On Sunday, one of the dear sweet girls in our program was badly burned with scalding water when her siblings accidentally hit the jiko (charcoal cooker) as they were playing in the house and the girl was trying to study. The burn looked really bad (3rd degree, bubbly, fleshy, white—I’m not a doctor, but you get the idea) and she couldn’t walk and was in a lot of pain. Her mom is an equally delightful lady, who I’m learning even more is making so many sacrifices to take care of her kids. Unfortunately, her job is long hours, outside of Kibera, so she gets home late. If the mom stayed home from work to try to figure out how to get treatment for the girl, she risked losing her job. Jobs are hard to come by here and are what keeps families with small amounts of food on the table, so the in the end, there wasn’t really much choice. The mom called us, and Teacher Collins, with his sacrificial heart, went to her home deep in Kibera this morning, carried her to the motorbike and then again to the taxi because she couldn’t walk.

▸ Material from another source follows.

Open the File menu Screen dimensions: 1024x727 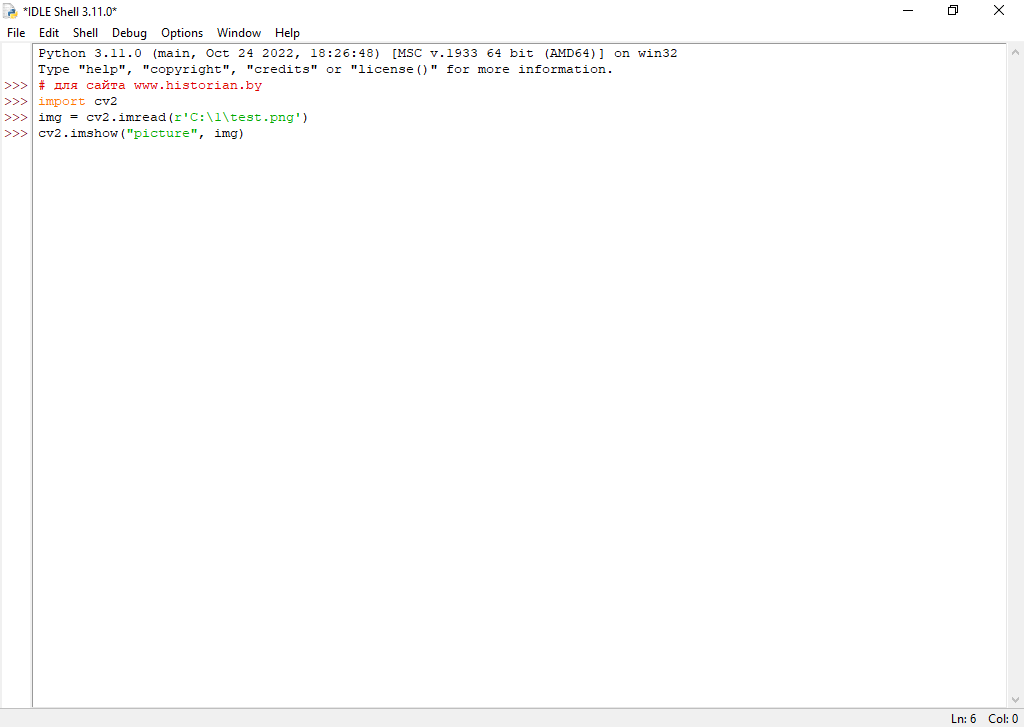(x=16, y=33)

We spent most of the day at the hospital. I’ve had some less than stellar hospital experiences here, but we went somewhere different this time, and actually the whole experience was a lot better. I couldn’t believe it that by 11 a.m., they were actually getting her ready for a brief surgery. I knew of another case 2 years ago where someone’s sibling was burned by tea, and they literally spent months and months in the government hospital. But miraculously in this case, by early afternoon, she’d already been discharged, and we are really hopeful that with continued prayer, the infection will fully heal and she can walk again.

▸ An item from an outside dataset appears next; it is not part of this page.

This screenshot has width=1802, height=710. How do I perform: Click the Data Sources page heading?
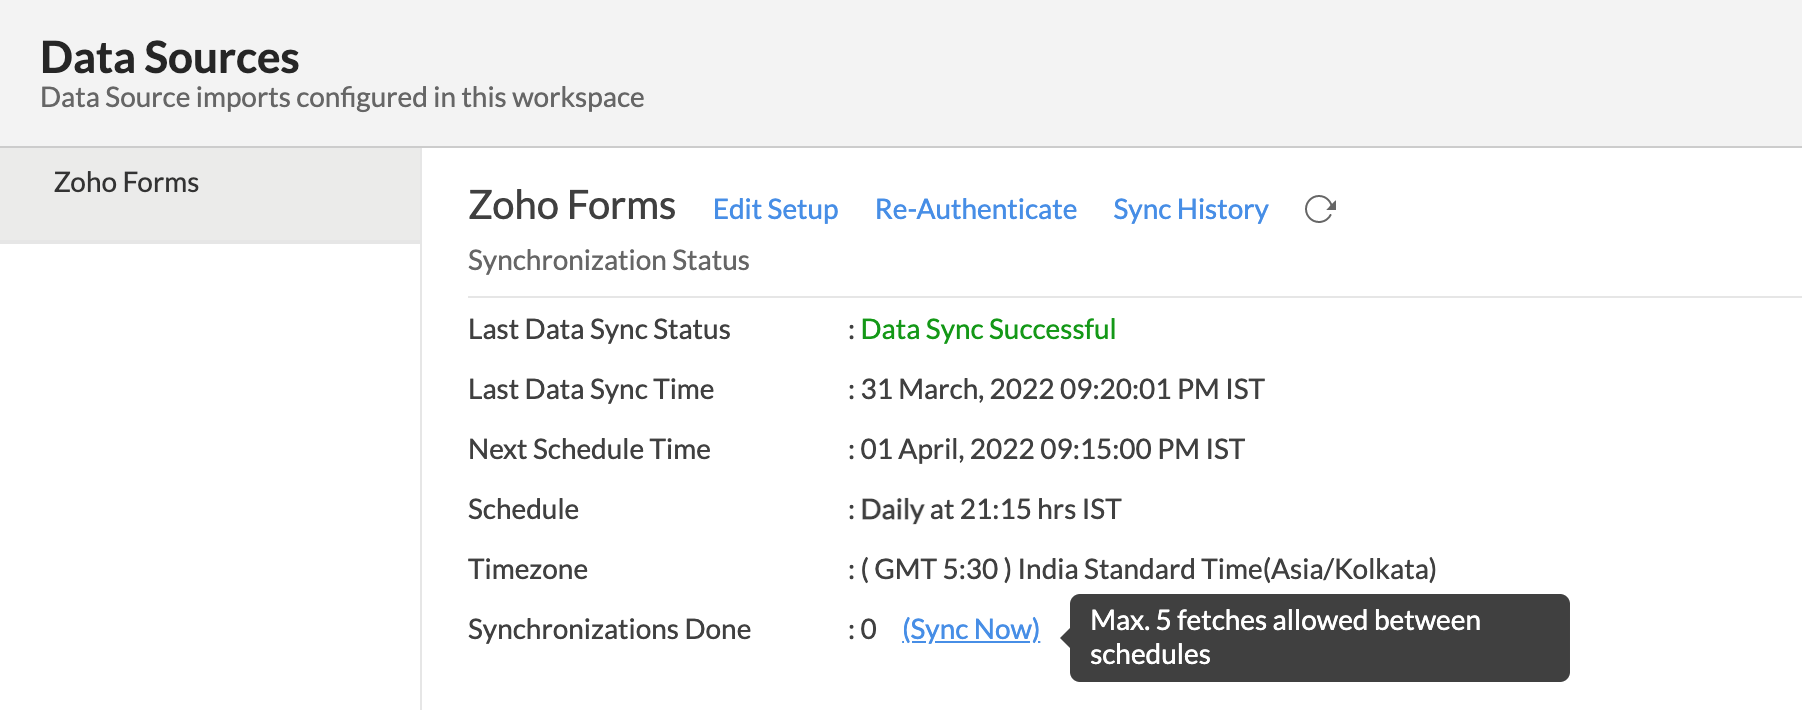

The entire experience of today made me think about a lot of things. First was remembering that most people here don’t have the option of walking into the really good hospitals in the city because they’re just too expensive. Most people in Kibera are stuck with the free or low-cost clinics that have far fewer resources, aren’t always clean, and are understaffed. I have bad memories of visiting the government hospital a few years ago and fearing being trampled during visiting hours when the stairwells were massively overcrowded with people squashed tightly together pushing their way up flights of stairs.

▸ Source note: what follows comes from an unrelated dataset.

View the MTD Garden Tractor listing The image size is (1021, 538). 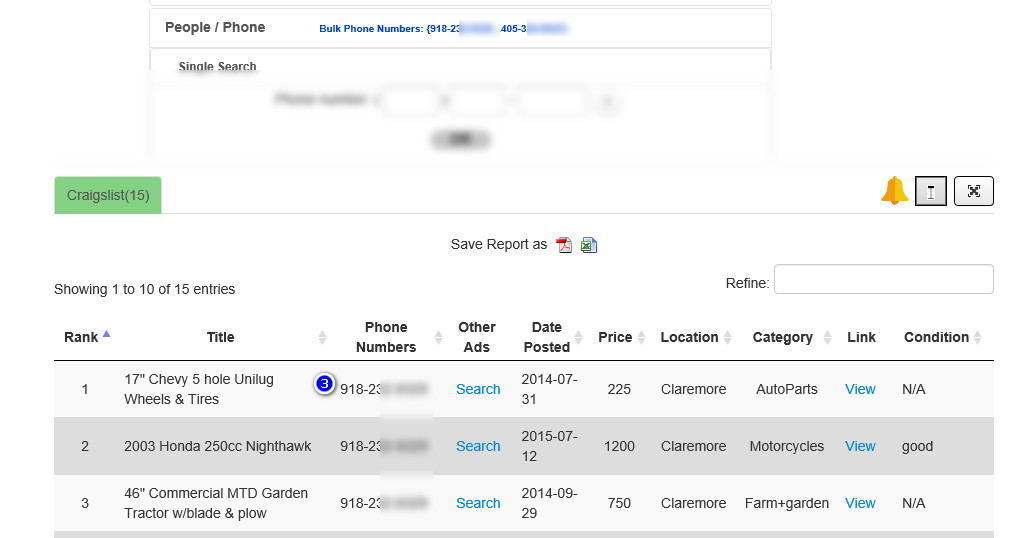[860, 503]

Another thing I thought about a lot was that I didn’t want it to feel like Grain of Rice or myself was the hero when in fact we are just people, merely servants, and there are so many true heroes in this story behind the scenes. The first hero is the mom who is out there working hard every day trying to make the future brighter for her kids. I was shocked when this girl told me her mom has to make excuses for her job once every month so that she can come and volunteer with us as all our parents are doing. I have underestimated the sacrifices some parents are making and how much they value the education their kids are receiving. I also didn't realize that this bright girl, who is often the first to answer questions, couldn’t read in 3rd grade before she joined our program and switched schools. The second hero is her third grade teacher and our 3 teachers who helped her learn to read. The other hero is this little girl because she’s coming home late every night after school and taking care of her siblings, warming up the food the mom made for them, helping her sister with her homework, hand washing her clothes, and doing her own homework all within 2 hours before heading to bed.
As I took her back to rest and get some food at our house, I felt really ridiculous looking around at everything we had and thinking about how her family of four has to share 2 beds in their single room house. Our fridge is full of food; we ate meat AND fruits for dinner, and all I could think about was the excess in my life. I asked her if she had a tv at her house (as I’ve seen in many Kibera households), and she said, “No, but how could you get everything done at night with the tv on?” Truly she is wise beyond years. I thought about the way this girl smiles, and tells stories, and has a joyful spirit despite all her circumstances. I watched her sit on the couch and read the Bible as I cooked and thought about how much I needed to learn from her.
Today turned out a lot different than I planned. Initially, I was selfishly bummed that the hospital visit interrupted my entire day’s plan. I missed VBS and making art with the kids. But you know what? God had a way better plan. Other people jumped in and taught VBS just fine without me. Today I was reminded that He’s in control, and I’m not. I was humbled in so many ways when I thought of the realities that kids here often face. I thought about all the beautiful qualities of Kenyan culture—the hospitality, the way people linger and talk and savor moments rather than hurrying. I thought about the many times I get it wrong and make mistakes here and impose too much of my American self. I felt a sense of gratitude for the opportunity to be around people who have so much to teach me and am even more grateful that despite all my flaws, even still Jesus gives grace.
Pray for this girl for continued healing for her foot. And pray that I and you and so many others would humble ourselves to learn from the true heroes that have so much to teach us.